Search code examples
pythontensorflowdeep-learningkeras

Connecting Keras models / replacing input but keeping layers


This questions is similar to Keras replacing input layer.

I have a classifier network and an autoencoder network and I want to use the output of the autoencoder (i.e. encoding + decoding, as a preprocessing step) as the input to the classifier - but after the classifier was already trained on the regular data.

The classification network was built with the functional API like this (based on this example):

clf_input = Input(shape=(28,28,1))
clf_layer = Conv2D(...)(clf_input)
clf_layer = MaxPooling2D(...)(clf_layer)
...
clf_output = Dense(num_classes, activation='softmax')(clf_layer)
model = Model(clf_input, clf_output)
model.compile(...)
model.fit(...)

And the autoencoder like this (based on this example):

ae_input = Input(shape=(28,28,1))
x = Conv2D(...)(ae_input)
x = MaxPooling2D(...)(x)
...
encoded = MaxPooling2D(...)(x)
x = Conv2d(...)(encoded)
x = UpSampling2D(...)(x)
...
decoded = Conv2D(...)(x)
autoencoder = Model(ae_input, decoded)
autoencoder.compile(...)
autoencoder.fit(...)

I can concatenate the two models like this (I still need the original models, hence the copying):

model_copy = keras.models.clone_model(model)
model_copy.set_weights(model.get_weights())
# remove original input layer
model_copy.layers.pop(0)
# set the new input
new_clf_output = model_copy(decoded)
# get the stacked model
stacked_model = Model(ae_input, new_clf_output)
stacked_model.compile(...)

And this works great when all I want to do is apply the model to new test data, but it gives an error on something like this:

for layer in stacked_model.layers:
    print layer.get_config()

where it gets to the end of the autoencoder but then fails with a KeyError at the point where the classifier model gets its input. Also when plotting the model with keras.utils.plot_model I get this:

stacked_model

where you can see the autoencoder layers but then at the end, instead of the individual layers from the classifier model, there is only the complete model in one block.

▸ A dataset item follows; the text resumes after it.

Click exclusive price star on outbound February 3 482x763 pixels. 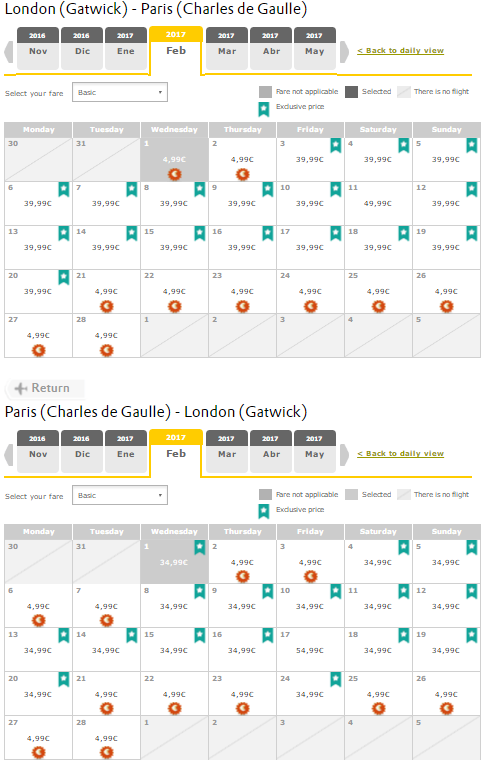click(x=336, y=145)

Is there a way to connect two models such the new stacked model is actually made up of all the individual layers?


Solution

  • Ok, what I could come up with is to really manually go through each layer of the model and reconnect them one by one again like this:

    l = model.layers[1](decoded)  # layer 0 is the input layer, which we're replacing
    for i in range(2, len(model.layers)):
        l = model.layers[i](l)
    stacked_model = Model(ae_input, l)
    stacked_model.compile(...)
    

    while this works and produces the correct plot and no errors, this does not seem like the most elegant solution...

    (btw, the copying of the model actually seems to be unnecessary as I'm not retraining anything.)